Assignment
Lines below starting with the line with "Toggle soft-wrap in the Run console" and going on through the line with "Given: Expand the shortcut bar chevron button" must be output exactly; the rest of the records must be left out.

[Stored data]
== Segment start ==

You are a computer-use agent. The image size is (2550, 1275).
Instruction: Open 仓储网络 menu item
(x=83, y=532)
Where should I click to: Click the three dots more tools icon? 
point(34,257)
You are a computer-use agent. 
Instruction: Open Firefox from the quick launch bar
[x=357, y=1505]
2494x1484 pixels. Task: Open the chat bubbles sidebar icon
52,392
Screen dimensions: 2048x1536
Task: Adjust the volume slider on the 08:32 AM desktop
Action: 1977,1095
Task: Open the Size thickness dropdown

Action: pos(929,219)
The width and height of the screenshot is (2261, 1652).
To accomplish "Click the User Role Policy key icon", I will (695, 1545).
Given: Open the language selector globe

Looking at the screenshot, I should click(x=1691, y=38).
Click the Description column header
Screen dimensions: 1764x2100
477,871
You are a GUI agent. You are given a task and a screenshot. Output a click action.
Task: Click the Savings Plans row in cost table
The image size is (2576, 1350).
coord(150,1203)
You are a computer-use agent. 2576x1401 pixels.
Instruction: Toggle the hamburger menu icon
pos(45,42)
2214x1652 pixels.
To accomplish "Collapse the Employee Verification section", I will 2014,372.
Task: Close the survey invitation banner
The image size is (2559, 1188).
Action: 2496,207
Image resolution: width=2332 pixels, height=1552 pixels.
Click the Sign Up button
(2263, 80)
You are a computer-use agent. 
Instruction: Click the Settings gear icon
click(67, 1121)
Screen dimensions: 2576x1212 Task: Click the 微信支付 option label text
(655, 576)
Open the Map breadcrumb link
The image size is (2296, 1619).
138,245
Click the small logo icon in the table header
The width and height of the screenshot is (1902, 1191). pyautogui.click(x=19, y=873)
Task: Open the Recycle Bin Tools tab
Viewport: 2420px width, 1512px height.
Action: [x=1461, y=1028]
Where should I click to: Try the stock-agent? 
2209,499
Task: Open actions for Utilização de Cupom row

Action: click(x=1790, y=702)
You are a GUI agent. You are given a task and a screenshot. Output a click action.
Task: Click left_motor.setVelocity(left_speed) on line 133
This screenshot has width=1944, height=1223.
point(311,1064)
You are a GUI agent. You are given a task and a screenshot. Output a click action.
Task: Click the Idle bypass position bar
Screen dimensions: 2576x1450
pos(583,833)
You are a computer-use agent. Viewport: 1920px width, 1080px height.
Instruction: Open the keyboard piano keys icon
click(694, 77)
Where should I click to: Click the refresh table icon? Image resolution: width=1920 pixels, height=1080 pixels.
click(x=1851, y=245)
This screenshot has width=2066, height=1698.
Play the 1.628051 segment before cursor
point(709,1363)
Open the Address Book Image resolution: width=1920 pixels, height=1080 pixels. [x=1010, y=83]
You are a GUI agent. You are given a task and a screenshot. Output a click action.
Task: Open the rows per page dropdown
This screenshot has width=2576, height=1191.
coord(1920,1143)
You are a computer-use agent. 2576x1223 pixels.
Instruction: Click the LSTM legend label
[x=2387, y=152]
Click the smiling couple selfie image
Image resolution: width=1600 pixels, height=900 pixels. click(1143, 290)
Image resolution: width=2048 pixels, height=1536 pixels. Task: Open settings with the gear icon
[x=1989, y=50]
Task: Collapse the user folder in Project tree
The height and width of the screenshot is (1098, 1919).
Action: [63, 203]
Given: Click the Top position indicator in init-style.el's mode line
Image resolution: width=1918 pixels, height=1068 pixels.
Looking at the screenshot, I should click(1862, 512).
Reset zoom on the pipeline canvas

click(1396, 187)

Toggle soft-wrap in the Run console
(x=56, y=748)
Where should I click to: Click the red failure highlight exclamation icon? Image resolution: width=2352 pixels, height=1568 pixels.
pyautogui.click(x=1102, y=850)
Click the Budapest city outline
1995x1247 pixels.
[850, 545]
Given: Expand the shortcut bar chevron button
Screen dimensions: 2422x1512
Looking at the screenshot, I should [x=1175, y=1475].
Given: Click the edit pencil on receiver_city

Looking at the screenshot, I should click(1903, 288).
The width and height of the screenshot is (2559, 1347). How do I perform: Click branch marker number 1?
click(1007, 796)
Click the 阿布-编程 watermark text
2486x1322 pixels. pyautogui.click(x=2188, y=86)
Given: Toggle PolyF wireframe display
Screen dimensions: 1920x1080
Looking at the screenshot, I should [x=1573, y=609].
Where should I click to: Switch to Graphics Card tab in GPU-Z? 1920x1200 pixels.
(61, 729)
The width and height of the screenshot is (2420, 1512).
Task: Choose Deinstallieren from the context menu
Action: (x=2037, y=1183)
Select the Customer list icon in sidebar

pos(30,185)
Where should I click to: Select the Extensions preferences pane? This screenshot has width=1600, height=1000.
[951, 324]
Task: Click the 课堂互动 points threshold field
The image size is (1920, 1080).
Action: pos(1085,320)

== Segment end ==

Answer for the task
Toggle soft-wrap in the Run console
(x=56, y=748)
Where should I click to: Click the red failure highlight exclamation icon? Image resolution: width=2352 pixels, height=1568 pixels.
pyautogui.click(x=1102, y=850)
Click the Budapest city outline
1995x1247 pixels.
[850, 545]
Given: Expand the shortcut bar chevron button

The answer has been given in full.